* _Texto_:
28.9.06

Leituras: O Sul De Miguel Sousa Tavares

Gosto mesmo muito de literatura de viagens. Júlio Verne, claro, é o meu preferido, mas também tenho alguma bibliografia de viagens diversificada, desde diários de Cristóvão Colombo, Daniel Dafoe, etc. Uma viagem, seja ela de que tipo fôr, quando bem contada e superiormente escrita, consegue ser melhor do que a viagem em si e até transcendê-la.
O que é uma linha de combóio, um autocarro ou um barco comparado à descrição literária dos mesmos? O que é a paisagem em si comparada ao que so pode escrever e sentir por causa do que se escreve dela?
A literatura de viagens é um género literário fascinante, capaz de fazer o próprio leitor viajar, sonhar, imaginar, sentir, etc.
Gosto de Sul: Viagens de Miguel Sousa Tavares. Por dois motivos. Não só o livro é fascinante e está bem escrito como também só gosto de viajar para o sul. Sempre para Sul.

* _Linhas de dados_:
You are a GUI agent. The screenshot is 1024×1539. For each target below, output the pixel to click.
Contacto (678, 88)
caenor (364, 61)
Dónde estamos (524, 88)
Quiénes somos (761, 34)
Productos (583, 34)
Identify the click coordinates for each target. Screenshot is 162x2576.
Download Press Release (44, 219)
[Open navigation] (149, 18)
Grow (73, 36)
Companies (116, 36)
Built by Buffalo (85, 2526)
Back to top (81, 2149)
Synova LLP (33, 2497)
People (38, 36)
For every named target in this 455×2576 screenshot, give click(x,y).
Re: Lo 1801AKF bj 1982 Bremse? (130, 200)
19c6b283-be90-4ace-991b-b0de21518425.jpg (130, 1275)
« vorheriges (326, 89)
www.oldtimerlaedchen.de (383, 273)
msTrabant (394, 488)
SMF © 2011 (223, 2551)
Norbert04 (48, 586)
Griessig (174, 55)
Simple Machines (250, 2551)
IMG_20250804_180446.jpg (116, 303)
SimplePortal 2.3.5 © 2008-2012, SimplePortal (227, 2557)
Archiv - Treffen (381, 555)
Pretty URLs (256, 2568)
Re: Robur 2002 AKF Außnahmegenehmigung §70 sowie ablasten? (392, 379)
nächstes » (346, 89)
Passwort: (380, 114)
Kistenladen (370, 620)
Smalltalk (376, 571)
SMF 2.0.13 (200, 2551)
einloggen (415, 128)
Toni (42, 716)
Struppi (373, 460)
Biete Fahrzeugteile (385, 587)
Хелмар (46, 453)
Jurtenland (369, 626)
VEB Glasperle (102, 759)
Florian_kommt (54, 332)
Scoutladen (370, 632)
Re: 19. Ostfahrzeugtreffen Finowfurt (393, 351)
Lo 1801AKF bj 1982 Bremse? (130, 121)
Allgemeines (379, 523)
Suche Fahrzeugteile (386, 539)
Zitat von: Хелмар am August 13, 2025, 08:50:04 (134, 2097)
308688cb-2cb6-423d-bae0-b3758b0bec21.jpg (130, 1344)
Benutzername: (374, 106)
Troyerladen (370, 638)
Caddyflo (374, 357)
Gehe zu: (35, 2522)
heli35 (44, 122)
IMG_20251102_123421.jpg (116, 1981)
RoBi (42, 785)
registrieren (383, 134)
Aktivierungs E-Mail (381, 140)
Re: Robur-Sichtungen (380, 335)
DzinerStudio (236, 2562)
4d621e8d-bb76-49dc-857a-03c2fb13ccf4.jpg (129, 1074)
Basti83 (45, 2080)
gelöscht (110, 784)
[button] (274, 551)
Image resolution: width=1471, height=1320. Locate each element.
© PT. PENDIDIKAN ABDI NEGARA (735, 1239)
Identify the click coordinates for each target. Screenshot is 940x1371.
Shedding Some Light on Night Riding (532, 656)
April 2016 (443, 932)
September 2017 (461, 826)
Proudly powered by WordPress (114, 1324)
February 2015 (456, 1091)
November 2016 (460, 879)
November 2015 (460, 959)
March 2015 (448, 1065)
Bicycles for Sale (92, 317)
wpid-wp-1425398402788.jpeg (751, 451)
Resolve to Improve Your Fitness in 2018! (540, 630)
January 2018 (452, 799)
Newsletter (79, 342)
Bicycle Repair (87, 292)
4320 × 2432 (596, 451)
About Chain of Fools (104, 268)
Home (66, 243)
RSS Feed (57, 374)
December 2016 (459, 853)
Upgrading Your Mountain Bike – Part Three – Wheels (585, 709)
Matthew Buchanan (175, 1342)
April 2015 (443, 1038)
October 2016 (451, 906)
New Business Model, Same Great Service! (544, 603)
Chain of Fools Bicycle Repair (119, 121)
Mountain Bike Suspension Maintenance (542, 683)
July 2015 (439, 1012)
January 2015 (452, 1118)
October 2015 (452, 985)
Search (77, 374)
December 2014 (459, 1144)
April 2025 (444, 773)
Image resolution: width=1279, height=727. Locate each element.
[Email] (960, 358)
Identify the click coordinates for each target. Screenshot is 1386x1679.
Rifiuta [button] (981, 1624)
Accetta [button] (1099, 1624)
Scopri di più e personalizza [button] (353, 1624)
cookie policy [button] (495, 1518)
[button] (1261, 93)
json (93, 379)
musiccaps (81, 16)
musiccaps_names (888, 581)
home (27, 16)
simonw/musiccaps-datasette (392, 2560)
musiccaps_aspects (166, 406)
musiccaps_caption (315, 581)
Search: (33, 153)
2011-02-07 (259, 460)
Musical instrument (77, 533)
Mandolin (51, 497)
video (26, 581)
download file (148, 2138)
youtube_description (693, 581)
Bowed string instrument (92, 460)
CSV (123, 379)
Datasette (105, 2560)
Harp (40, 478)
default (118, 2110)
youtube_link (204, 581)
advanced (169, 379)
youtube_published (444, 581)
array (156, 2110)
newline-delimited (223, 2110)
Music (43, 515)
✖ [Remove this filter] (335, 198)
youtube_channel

* _Problema a resolver_:
No texto sobre literatura de viagens, qual autor é apontado como o preferido de quem escreve? Use somente o texto como fonte.

* _Resultado final_:
Júlio Verne.